Sanofi and Sobi’s once-weekly haemophilia A treatment has demonstrated “highly effective bleed protection” in children with severe cases of the rare bleeding disorder, according to phase 3 results recently published in The New England Journal of Medicine.
Affecting approximately one in every 5,000 male births annually, haemophilia A is a genetic condition resulting from insufficient levels of functioning factor VIII, a protein that is essential for blood clotting.
Efanesoctocog alfa, a factor VIII replacement therapy given as an intravenous injection, is already approved for adults and children with haemophilia A and marketed as Altuviiio by Sanofi in the US, Japan and Taiwan.
Sobi also received marketing authorisation from the European Commission last month for the use of the therapy, under the brand name Altuvoct, in haemophilia A patients of all ages.
The phase 3 XTEND-Kids study evaluated a once-weekly dose of efanesoctocog alfa for 52 weeks in previously treated severe haemophilia A patients aged under 12 years.
The trial met its primary and secondary endpoints, which included the occurrence of factor VIII inhibitors and annualised bleed rates (ABRs).
The results showed that no inhibitor development to factor VIII was detected with the therapy and demonstrated a median ABR of zero as well as an estimated mean ABR of 0.61 in the study of 73 patients treated per protocol.
Additionally, 82% of patients had zero joint bleeds with efanesoctocog alfa and the therapy was found to be well tolerated, with no adverse events that led to treatment discontinuation.
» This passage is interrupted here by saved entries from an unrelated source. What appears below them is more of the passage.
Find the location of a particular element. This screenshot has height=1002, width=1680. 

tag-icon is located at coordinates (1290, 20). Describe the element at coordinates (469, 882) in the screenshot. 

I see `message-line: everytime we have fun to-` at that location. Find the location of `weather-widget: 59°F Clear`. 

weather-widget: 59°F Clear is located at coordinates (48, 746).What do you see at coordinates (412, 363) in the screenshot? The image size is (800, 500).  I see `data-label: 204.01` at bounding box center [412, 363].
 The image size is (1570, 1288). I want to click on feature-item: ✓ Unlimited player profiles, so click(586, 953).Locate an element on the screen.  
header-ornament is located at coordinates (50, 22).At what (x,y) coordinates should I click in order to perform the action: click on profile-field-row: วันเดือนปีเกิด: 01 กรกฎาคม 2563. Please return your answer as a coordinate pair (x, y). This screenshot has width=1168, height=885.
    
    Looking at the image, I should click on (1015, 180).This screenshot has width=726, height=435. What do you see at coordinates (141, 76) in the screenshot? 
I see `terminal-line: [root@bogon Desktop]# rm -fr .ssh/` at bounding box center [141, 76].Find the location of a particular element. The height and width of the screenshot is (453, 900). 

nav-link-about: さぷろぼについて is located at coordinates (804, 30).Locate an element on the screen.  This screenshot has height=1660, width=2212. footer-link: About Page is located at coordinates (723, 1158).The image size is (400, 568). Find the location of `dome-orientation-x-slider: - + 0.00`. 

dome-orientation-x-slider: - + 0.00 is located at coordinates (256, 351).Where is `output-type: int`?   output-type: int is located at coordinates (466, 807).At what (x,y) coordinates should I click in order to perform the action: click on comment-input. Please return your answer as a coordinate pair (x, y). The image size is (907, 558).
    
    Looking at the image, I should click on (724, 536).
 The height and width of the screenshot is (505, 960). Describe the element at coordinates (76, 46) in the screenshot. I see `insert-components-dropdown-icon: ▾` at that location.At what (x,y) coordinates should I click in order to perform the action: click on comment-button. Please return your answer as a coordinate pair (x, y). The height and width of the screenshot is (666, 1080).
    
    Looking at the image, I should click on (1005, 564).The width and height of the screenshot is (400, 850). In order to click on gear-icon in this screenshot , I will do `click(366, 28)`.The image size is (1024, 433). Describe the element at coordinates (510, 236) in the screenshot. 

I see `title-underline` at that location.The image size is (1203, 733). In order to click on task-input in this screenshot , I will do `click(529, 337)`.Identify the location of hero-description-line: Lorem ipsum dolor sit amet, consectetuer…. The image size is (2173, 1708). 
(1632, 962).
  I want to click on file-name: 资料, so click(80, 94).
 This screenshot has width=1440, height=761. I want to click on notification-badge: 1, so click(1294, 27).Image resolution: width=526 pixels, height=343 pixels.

Dietmar Berger, global head of development and chief medical officer at Sanofi, said the data “validates the connection between high-sustained factor activity levels and improved health outcomes, including joint health”.
Sharing a similar sentiment, Lydia Abad-Franch, head of research, development, and medical affairs, and chief medical officer at Sobi, said: “The recent XTEND-Kids study further underscores the safety and effectiveness of [efanesoctocog alfa], showcasing how high-sustained factor VIII activity can improve clinical outcomes in children.”
Sanofi and Sobi collaborate on the development and commercialisation of efanesoctocog alfa in the US, while Sobi has final development and commercialisation rights in Europe, North Africa, Russia and most Middle Eastern markets, with Sanofi holding these rights in North America and all other regions worldwide, excluding the Sobi territory.